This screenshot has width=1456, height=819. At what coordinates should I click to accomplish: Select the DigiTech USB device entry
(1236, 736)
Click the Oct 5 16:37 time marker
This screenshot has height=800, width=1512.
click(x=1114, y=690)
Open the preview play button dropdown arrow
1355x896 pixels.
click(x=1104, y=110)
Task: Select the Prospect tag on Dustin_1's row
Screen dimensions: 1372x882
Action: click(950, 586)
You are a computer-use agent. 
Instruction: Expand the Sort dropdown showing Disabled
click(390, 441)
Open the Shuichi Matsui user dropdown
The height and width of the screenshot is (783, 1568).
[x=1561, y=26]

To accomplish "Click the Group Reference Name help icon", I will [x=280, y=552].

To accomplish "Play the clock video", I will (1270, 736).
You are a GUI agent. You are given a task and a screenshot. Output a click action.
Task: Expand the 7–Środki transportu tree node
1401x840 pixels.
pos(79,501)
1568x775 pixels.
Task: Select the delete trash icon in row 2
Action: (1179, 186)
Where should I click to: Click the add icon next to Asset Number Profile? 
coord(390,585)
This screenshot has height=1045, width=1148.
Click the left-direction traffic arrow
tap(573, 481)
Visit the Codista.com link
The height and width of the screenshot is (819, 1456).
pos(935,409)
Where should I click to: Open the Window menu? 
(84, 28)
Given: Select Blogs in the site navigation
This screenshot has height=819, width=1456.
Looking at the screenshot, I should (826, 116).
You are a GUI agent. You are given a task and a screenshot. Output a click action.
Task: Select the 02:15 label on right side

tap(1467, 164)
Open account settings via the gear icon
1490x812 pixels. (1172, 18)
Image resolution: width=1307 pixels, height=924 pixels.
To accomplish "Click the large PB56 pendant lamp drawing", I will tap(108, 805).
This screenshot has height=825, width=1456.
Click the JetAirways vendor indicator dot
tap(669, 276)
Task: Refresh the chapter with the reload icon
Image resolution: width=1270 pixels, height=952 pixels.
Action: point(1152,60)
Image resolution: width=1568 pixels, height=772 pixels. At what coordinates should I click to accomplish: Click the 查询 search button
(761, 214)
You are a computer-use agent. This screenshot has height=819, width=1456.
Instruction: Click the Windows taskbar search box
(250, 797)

- **ASSIGNMENT**
Repeat every record exactly, so that nothing is lost or altered.

- **TASK RESULT**
This screenshot has width=1456, height=819. At what coordinates should I click to accomplish: Select the DigiTech USB device entry
(1236, 736)
Click the Oct 5 16:37 time marker
This screenshot has height=800, width=1512.
click(x=1114, y=690)
Open the preview play button dropdown arrow
1355x896 pixels.
click(x=1104, y=110)
Task: Select the Prospect tag on Dustin_1's row
Screen dimensions: 1372x882
Action: click(950, 586)
You are a computer-use agent. 
Instruction: Expand the Sort dropdown showing Disabled
click(390, 441)
Open the Shuichi Matsui user dropdown
The height and width of the screenshot is (783, 1568).
[x=1561, y=26]

To accomplish "Click the Group Reference Name help icon", I will [x=280, y=552].

To accomplish "Play the clock video", I will (1270, 736).
You are a GUI agent. You are given a task and a screenshot. Output a click action.
Task: Expand the 7–Środki transportu tree node
1401x840 pixels.
pos(79,501)
1568x775 pixels.
Task: Select the delete trash icon in row 2
Action: (1179, 186)
Where should I click to: Click the add icon next to Asset Number Profile? 
coord(390,585)
This screenshot has height=1045, width=1148.
Click the left-direction traffic arrow
tap(573, 481)
Visit the Codista.com link
The height and width of the screenshot is (819, 1456).
pos(935,409)
Where should I click to: Open the Window menu? 
(84, 28)
Given: Select Blogs in the site navigation
This screenshot has height=819, width=1456.
Looking at the screenshot, I should (826, 116).
You are a GUI agent. You are given a task and a screenshot. Output a click action.
Task: Select the 02:15 label on right side

tap(1467, 164)
Open account settings via the gear icon
1490x812 pixels. (1172, 18)
Image resolution: width=1307 pixels, height=924 pixels.
To accomplish "Click the large PB56 pendant lamp drawing", I will tap(108, 805).
This screenshot has height=825, width=1456.
Click the JetAirways vendor indicator dot
tap(669, 276)
Task: Refresh the chapter with the reload icon
Image resolution: width=1270 pixels, height=952 pixels.
Action: point(1152,60)
Image resolution: width=1568 pixels, height=772 pixels. At what coordinates should I click to accomplish: Click the 查询 search button
(761, 214)
You are a computer-use agent. This screenshot has height=819, width=1456.
Instruction: Click the Windows taskbar search box
(250, 797)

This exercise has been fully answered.